Ten years on from the afternoon that turned him into Formula 1's youngest-ever race winner, Max Verstappen has revisited his 2016 Spanish Grand Prix victory — and acknowledged that the day which changed the sport's trajectory still sits in his memory more as instinct than detail.
The four-time world champion was asked by Red Bull to pick ten races from his decade with the team. Barcelona 2016 came up first, almost reflexively.
"That was a crazy one for me. It was something really incredible," Verstappen said. "I'm going to be honest with you, I don't really remember much of it."
The context surrounding that race remains one of the boldest calls Red Bull has ever made. A mid-season swap with Daniil Kvyat had been confirmed only days earlier, leaving Verstappen with no proper testing in his new car before he climbed into a winning Red Bull at a venue every F1 driver knows better than any other.

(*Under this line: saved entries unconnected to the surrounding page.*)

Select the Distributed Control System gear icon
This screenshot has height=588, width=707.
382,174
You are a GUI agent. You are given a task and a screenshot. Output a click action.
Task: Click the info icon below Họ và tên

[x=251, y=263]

"The first one in Spain. Yeah, that was a crazy one," he said. "Just being promoted to Red Bull and then jumping in, not really expecting anything, just trying to score good points."

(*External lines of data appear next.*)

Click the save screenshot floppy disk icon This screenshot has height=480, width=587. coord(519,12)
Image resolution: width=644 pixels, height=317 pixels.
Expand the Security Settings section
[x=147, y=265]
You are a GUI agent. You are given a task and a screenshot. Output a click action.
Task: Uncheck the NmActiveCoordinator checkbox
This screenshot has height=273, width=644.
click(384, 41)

Lap one delivered the kind of plot twist nobody had scripted. Lewis Hamilton and Nico Rosberg collided at Turn 4 — the leading Mercedes pair eliminated each other before the race had really begun — and the lead of the Spanish Grand Prix was suddenly in the hands of an 18-year-old.
"After lap one, I think the opportunity was there for a podium," Verstappen recalled.

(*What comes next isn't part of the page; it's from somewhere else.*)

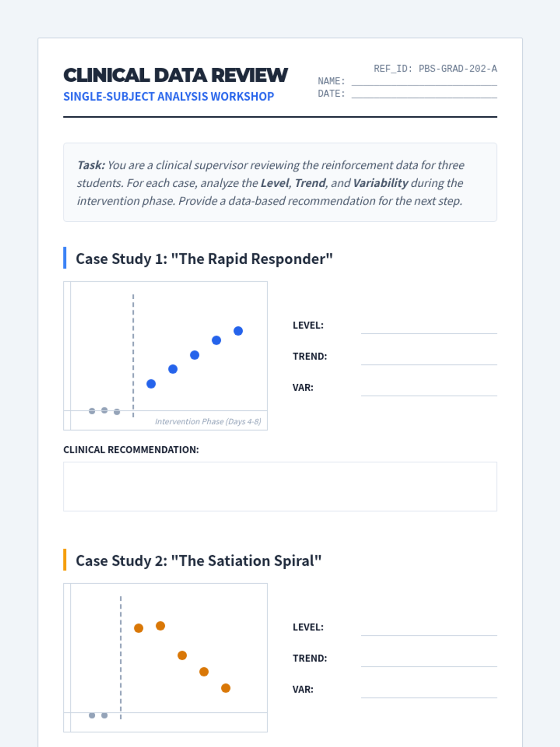Select the middle blue data point
This screenshot has height=747, width=560.
tap(195, 355)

Kimi Raikkonen, then a Ferrari driver and one of the most experienced grand prix winners on the grid, spent the second half of the race shadowing Verstappen, looking for a way past the inexperienced Red Bull. The young Dutchman did not concede an inch.
"I had Kimi I think like 30 laps behind me trying to pass me," Verstappen said. "So yeah, there was a lot of pressure, but at the end of the day we managed to keep it in the lead. And of course, very emotional first win, that's for sure."
It remains, after every record Verstappen has subsequently set, the result that established the basic identity of his career — the ability to absorb pressure, execute racecraft and convert opportunity. His own description of how unprepared he felt for it underlines how striking the achievement was at the time.
"It was so hectic the whole weekend already, or the week leading up to it," he said. "And then, also for me, not really knowing the car yet, the first time doing a race distance in it. It was just learning all the way."
A decade and four world titles later, the conversation around Verstappen has expanded into a debate about all-time rankings. The driver himself appears to find the perspective both flattering and slightly absurd.
"It's a long time for sure. That's how it feels like. But it's always good to see it again."
For Red Bull, the gamble paid off within ninety minutes of green-flag racing on a Sunday in May. For Formula 1, the win became the unofficial start of the Verstappen era — even if Verstappen himself, ten years on, can recall most of it only in flashes.